A Newsletter "Gem"

11/18/2005 12:00 am EST


James Oberweis

President, Oberweis Asset Management, Inc.

Congratulation to Jim Oberweis. His newsletter, The Oberweis Report, was just ranked #3 by the Hulbert Financial Digest for performance for the past 15 years. Here he offers some very valuable guidance on investor psychology, as well as a small-cap favorites.

"We cannot predict the future direction of the market. Neither can anyone else. But some observations may be in order. If volatility were to spike up, it will be more important than ever to maintain investment discipline. Use your discipline to profit from volatility rather than be tricked by it. Experience tells us it is much easier to define a strategy in advance. Time after time, normal market oscillations, particularly after periods of low volatility, have ‘tricked’ investors. Cognitive scientists have repeatedly documented the tendency of people to overestimate the probability of unlikely events if the memories associated with them are recent and vivid.

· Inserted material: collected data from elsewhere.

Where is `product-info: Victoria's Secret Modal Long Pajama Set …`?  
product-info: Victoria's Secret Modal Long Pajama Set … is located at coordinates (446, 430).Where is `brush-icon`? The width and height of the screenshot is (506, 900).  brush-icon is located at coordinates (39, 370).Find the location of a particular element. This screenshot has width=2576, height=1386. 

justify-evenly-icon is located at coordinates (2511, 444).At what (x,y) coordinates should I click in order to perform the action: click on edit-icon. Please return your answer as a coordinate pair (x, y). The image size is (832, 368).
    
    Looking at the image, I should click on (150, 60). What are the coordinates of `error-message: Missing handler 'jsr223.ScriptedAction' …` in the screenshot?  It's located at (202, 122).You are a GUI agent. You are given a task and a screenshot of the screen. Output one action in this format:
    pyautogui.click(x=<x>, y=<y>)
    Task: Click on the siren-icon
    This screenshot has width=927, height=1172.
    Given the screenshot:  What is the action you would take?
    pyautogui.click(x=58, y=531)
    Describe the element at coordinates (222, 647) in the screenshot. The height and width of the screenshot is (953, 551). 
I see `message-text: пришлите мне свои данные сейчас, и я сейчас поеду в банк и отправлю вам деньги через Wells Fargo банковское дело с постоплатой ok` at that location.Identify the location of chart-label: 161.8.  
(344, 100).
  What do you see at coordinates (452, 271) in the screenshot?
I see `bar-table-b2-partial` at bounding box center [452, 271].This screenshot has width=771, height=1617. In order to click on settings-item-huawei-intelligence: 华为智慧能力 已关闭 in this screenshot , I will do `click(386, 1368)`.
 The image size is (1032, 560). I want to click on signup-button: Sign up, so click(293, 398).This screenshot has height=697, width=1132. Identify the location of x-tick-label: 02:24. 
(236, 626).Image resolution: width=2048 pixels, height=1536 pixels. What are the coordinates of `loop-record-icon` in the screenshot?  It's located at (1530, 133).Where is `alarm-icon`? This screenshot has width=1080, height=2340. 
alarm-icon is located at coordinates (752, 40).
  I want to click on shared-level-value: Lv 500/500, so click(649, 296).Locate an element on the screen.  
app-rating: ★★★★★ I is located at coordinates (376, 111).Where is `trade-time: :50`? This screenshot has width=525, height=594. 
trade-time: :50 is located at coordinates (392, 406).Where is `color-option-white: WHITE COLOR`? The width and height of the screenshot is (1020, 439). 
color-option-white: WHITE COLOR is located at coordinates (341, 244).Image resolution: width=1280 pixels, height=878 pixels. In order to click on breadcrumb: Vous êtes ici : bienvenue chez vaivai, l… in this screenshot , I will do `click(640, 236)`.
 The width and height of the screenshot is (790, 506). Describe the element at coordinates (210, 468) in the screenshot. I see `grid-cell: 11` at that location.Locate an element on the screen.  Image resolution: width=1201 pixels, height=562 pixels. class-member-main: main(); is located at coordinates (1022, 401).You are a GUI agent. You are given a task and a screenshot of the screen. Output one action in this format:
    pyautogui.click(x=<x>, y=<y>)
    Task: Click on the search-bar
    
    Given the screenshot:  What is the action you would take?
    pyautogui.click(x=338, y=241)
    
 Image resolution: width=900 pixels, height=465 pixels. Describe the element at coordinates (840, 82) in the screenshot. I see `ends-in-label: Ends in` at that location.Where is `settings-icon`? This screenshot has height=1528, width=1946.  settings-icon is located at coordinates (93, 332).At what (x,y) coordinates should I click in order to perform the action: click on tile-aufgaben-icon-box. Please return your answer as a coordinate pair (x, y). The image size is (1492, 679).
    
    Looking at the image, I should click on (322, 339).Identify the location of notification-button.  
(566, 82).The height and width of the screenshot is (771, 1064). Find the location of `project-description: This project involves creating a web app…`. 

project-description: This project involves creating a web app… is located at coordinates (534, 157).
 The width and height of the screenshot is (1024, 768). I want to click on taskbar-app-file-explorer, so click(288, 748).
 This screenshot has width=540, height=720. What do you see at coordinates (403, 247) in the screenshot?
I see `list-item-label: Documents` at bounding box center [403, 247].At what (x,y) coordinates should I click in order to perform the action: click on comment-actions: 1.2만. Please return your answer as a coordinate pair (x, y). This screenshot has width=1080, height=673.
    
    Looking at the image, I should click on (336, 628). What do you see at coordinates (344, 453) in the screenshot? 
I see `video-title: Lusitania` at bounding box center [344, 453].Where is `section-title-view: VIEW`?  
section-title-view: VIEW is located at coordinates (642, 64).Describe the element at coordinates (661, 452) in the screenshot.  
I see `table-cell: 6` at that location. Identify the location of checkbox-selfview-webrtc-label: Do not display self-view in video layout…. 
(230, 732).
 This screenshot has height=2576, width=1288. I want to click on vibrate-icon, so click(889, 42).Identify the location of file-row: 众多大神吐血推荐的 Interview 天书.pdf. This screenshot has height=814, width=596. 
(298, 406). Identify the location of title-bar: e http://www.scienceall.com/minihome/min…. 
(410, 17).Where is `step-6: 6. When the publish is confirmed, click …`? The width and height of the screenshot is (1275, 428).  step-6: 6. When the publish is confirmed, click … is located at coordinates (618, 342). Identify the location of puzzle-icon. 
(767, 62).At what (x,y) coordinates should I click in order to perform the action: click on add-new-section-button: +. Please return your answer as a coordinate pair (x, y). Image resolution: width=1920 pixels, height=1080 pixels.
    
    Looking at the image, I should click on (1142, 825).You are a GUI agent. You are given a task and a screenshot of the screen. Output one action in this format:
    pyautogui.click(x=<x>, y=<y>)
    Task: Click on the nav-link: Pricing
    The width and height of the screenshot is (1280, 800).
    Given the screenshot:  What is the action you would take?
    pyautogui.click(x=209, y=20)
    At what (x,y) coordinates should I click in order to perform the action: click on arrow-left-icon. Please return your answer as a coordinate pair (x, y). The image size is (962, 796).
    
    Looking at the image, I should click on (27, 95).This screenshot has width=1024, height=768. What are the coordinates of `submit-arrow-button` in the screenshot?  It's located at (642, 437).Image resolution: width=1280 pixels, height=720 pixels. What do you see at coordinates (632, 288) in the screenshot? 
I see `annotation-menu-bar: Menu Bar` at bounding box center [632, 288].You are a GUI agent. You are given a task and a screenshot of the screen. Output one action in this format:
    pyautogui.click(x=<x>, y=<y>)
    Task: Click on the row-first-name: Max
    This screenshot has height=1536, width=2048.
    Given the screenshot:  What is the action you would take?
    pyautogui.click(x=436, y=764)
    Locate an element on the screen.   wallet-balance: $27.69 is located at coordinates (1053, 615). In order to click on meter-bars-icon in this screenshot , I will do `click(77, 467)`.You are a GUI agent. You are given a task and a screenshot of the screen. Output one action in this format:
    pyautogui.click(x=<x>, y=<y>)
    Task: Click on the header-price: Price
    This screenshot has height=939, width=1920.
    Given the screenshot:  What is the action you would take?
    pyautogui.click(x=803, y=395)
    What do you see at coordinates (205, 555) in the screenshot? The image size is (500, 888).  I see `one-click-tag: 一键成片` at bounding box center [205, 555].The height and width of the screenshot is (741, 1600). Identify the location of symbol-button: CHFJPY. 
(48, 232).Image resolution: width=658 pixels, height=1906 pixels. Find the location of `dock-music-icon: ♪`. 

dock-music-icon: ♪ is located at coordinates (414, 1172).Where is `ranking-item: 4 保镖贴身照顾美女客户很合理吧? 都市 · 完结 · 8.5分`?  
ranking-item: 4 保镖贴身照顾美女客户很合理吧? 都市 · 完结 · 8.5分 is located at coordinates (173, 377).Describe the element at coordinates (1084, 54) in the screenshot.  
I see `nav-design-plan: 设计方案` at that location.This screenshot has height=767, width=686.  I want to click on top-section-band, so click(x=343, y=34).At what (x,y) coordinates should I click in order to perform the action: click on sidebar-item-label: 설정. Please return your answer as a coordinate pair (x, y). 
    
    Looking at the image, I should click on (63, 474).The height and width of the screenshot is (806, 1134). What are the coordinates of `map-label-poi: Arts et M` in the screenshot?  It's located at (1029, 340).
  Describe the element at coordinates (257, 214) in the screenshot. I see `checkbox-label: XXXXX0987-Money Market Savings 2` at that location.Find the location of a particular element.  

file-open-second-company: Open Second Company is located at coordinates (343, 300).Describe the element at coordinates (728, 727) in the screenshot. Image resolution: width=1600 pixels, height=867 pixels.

"For example, if you see a house burning or witness an auto crash (or a stock market crash, for that matter), it increases your belief that such an accident will recur far more than it should based on statistics. Accordingly, the normal human reaction to a market decline is to reduce equity exposure. Conversely, people tend to increase their equity investments after a bull market, when prices are high. People systematically overestimate the probability of recurrence of market trends, which recently have occurred.

"There is no academic evidence, however, that a market correction is predictive of a subsequent market correction. In actuality, academics have leaned more toward the opposite conclusion that markets tend to revert toward mean valuations over time. In short, if there is a reasonable way to ‘time’ the market, it is the opposite of what most folks actually do. So next time the market pops by 15%, temper the exuberance. After a 10% decline, no need to fret. Stay the course. Look for opportunities after declines. Use data as your guide, not emotion.

"Charles & Colvard Ltd. (CTHR NASDAQ) makes lab-created moissanite gemstones for the worldwide jewelry market. The company's Moissanite gemstones are marketed as distinct jewels based on their fire, brilliance, luster, durability, and rarity and are made from silicon carbide crystals grown by Cree, which is another publicly traded firm. The company asserts that moissanite has more fire, brilliance, and luster than a fine diamond at a fraction of the cost. Charles & Colvard is the sole manufacturer of moissanite.

"In October 2004, the company announced a distribution agreement with JC Penney. The gems are also available at Lord & Taylor, Marshall Field’s, Macy’s, Dillard’s and other department stores as well as at Ross-Simons and other jewelry stores. In the company’s latest reported third quarter, sales increased 118% to $11.4 million from $5.2 million in the third quarter of 2004. Charles & Colvard reported earnings per share of $.15 in the latest reported third quarter versus $.02 in the same quarter of last year. Meanwhile, we would note that clients of Oberweis Asset Management own 220,000 shares. These shares may be appropriate for risk-oriented investors."